These networks are also brittle and inflexible. They tend to be manually managed, and cannot perform dynamic traffic engineering.
The high-level goal of this dissertation is to reduce the total cost of owning a datacenter by improving its network. To achieve this, we make the following contributions. First, we develop an automated, theoretically well-founded approach to planning cost-effective datacenter upgrades and expansions. Second, we propose a scalable traffic management framework for datacenter networks. Together, we show that these contributions can significantly reduce the cost of operating a datacenter network.
To design cost-effective network topologies, especially as the network expands over time, updated equipment must coexist with legacy equipment, which makes the network heterogeneous. However, heterogeneous high-performance network designs are not well understood. Our first step, therefore, is to develop the theory of heterogeneous Clos topologies. Using our theory, we propose an optimization framework, called LEGUP, which designs a heterogeneous Clos network to implement in a new or legacy datacenter. Although effective, LEGUP imposes a certain amount of structure on the network. To deal with situations when this is infeasible, our second contribution is a framework, called REWIRE, which using optimization to design unstructured DCN topologies. Our results indicate that these unstructured topologies have up to 100-500\% more bisection bandwidth than a fat-tree for the same dollar cost.

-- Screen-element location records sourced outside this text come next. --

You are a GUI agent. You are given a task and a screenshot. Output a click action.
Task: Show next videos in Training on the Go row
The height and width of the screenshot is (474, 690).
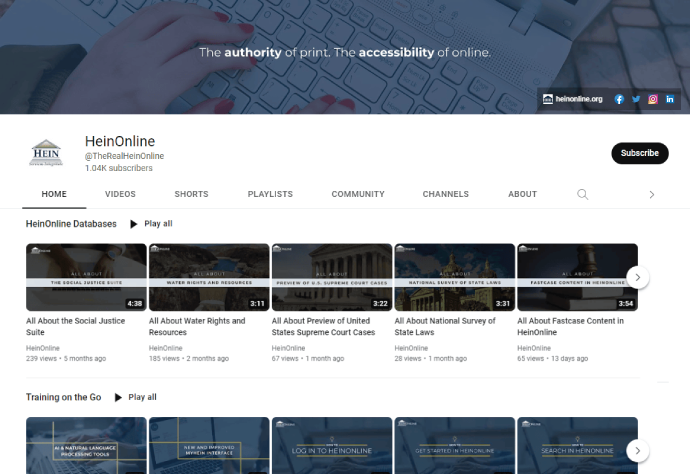[638, 450]
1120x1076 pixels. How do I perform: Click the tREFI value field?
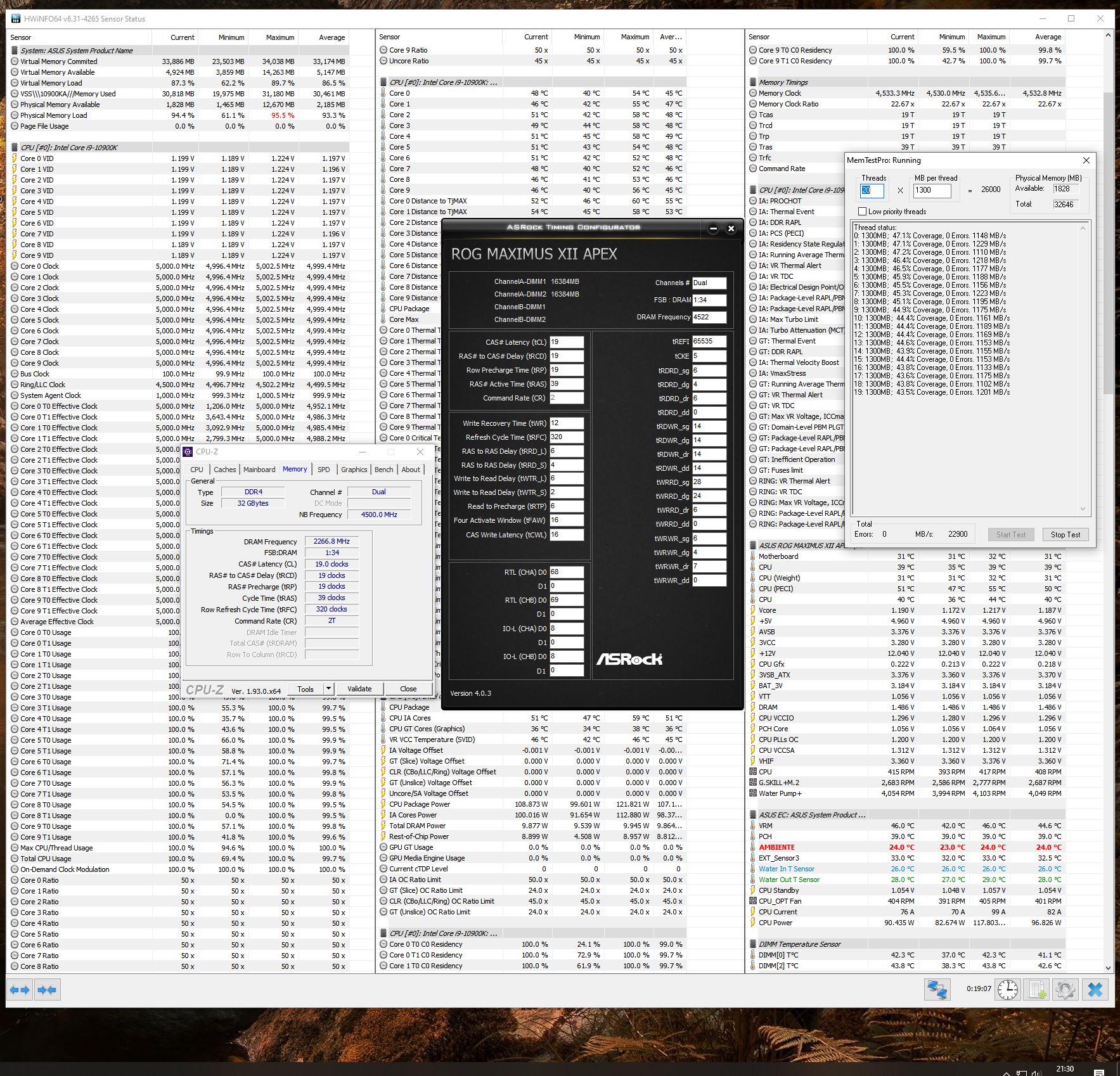(x=709, y=342)
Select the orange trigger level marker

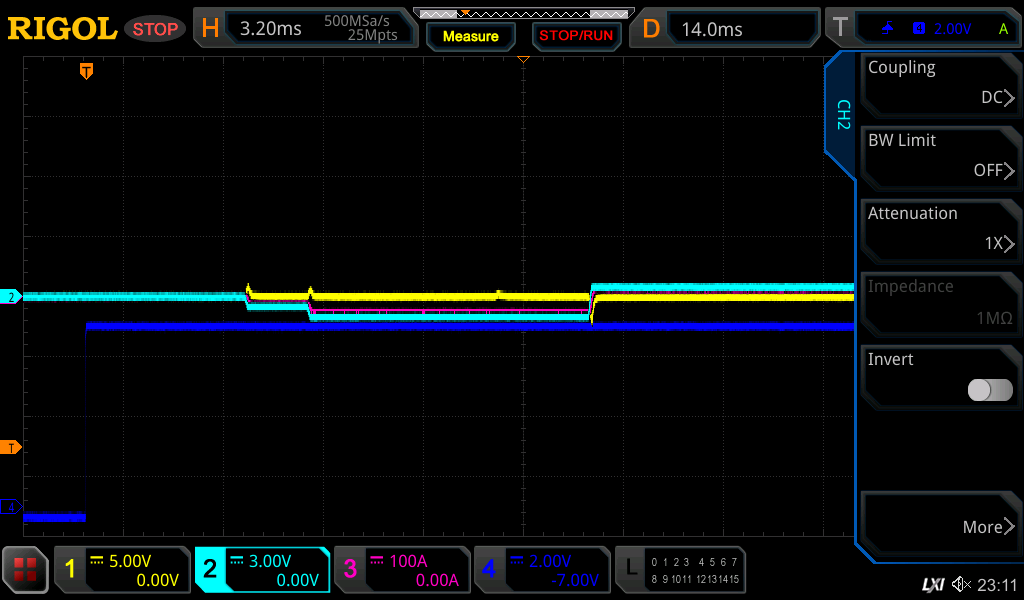pos(11,447)
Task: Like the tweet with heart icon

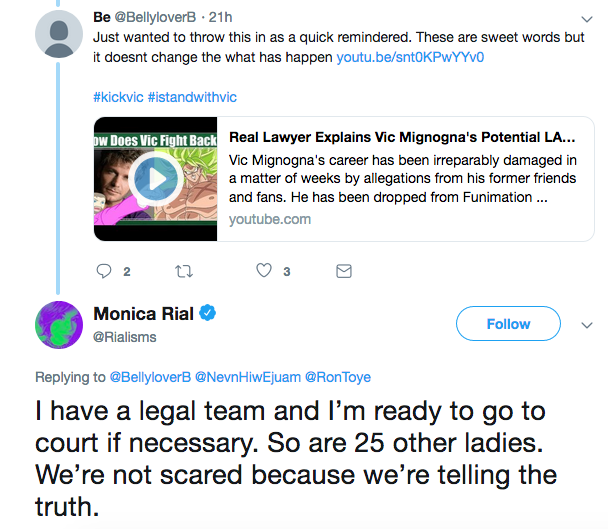Action: [x=264, y=270]
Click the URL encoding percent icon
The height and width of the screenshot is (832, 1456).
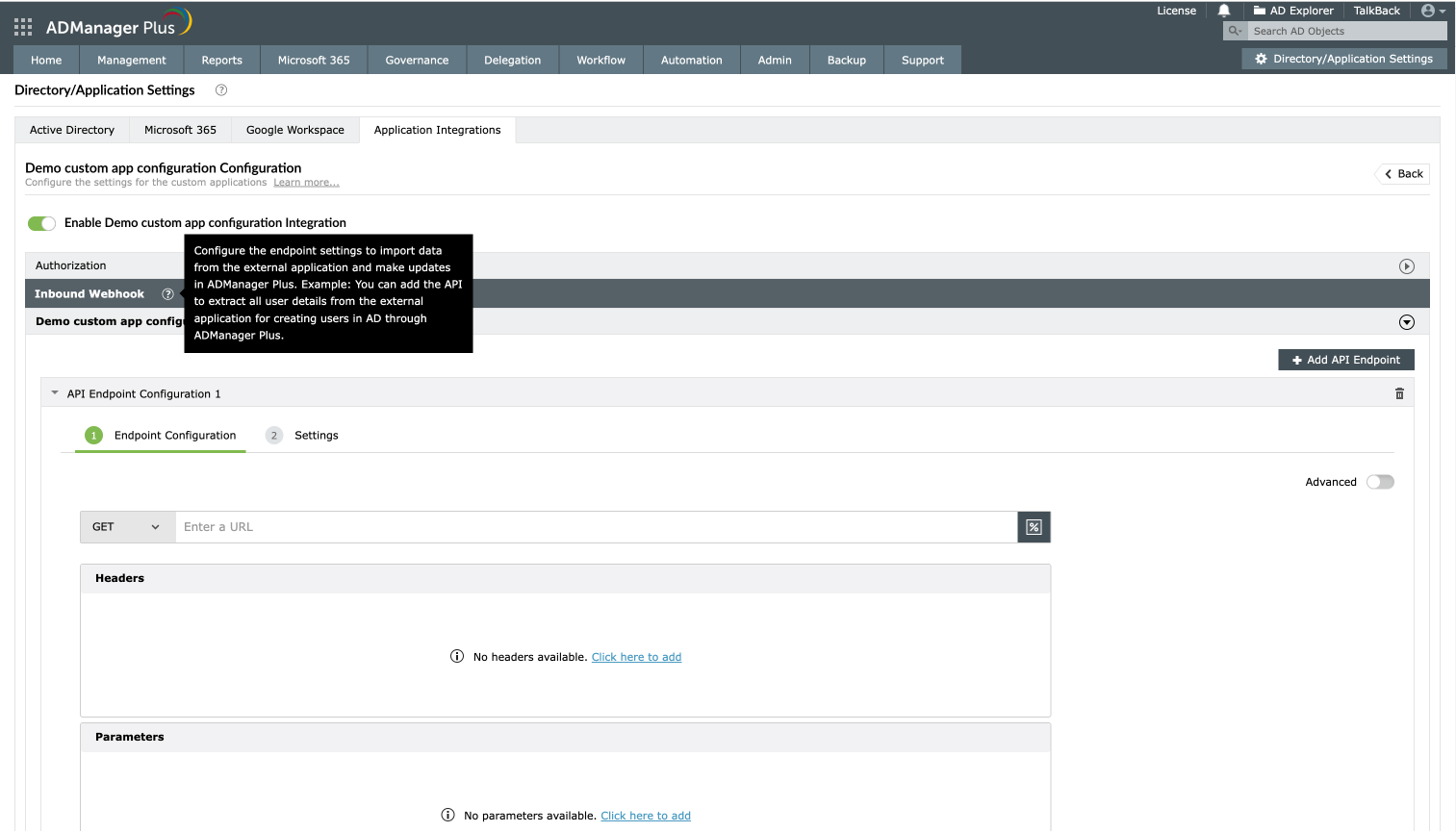tap(1034, 526)
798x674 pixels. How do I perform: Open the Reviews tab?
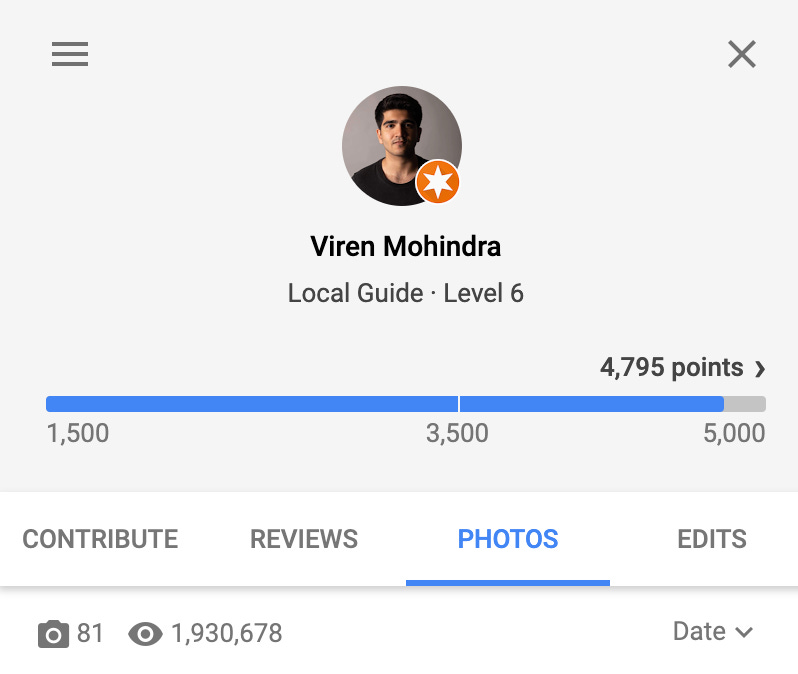tap(304, 540)
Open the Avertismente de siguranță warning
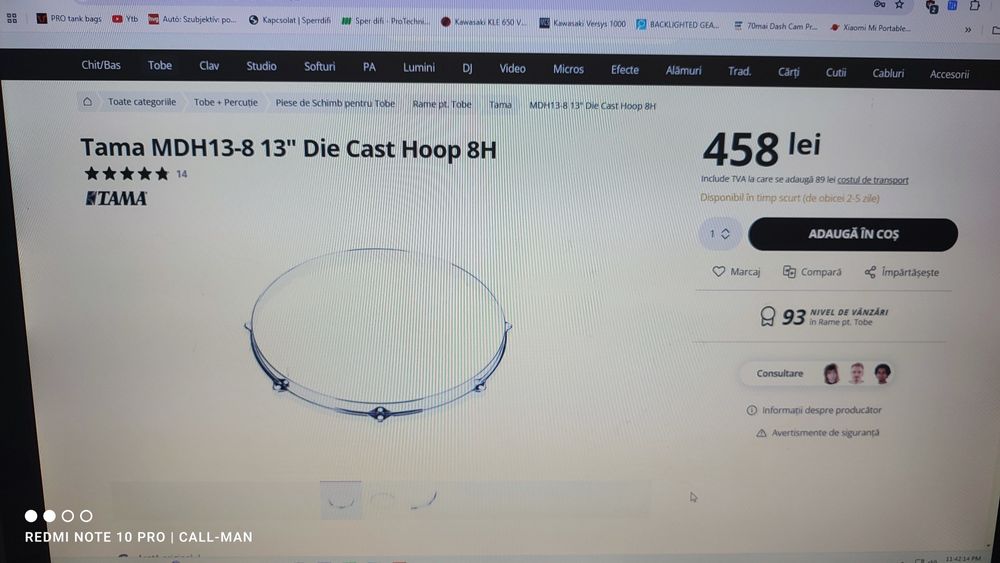Viewport: 1000px width, 563px height. coord(817,433)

Our third contribution is two frameworks for datacenter network traffic engineering. Because of the multiplicity of end-to-end paths in DCN fabrics, such as Clos networks and the topologies designed by REWIRE, careful traffic engineering is needed to maximize throughput. This requires timely detection of elephant flows---flows that carry large amount of data---and management of those flows. Previously proposed approaches incur high monitoring overheads, consume significant switch resources, or have long detection times.
We make two proposals for elephant flow detection. First, in the Mahout framework, we suggest that such flows be detected by observing the end hosts' socket buffers, which provide efficient visibility of flow behavior. Second, in the DevoFlow framework, we add efficient stats-collection mechanisms to network switches. Using simulations and experiments, we show that these frameworks reduce traffic engineering overheads by at least an order of magnitude while still providing near-optimal performance.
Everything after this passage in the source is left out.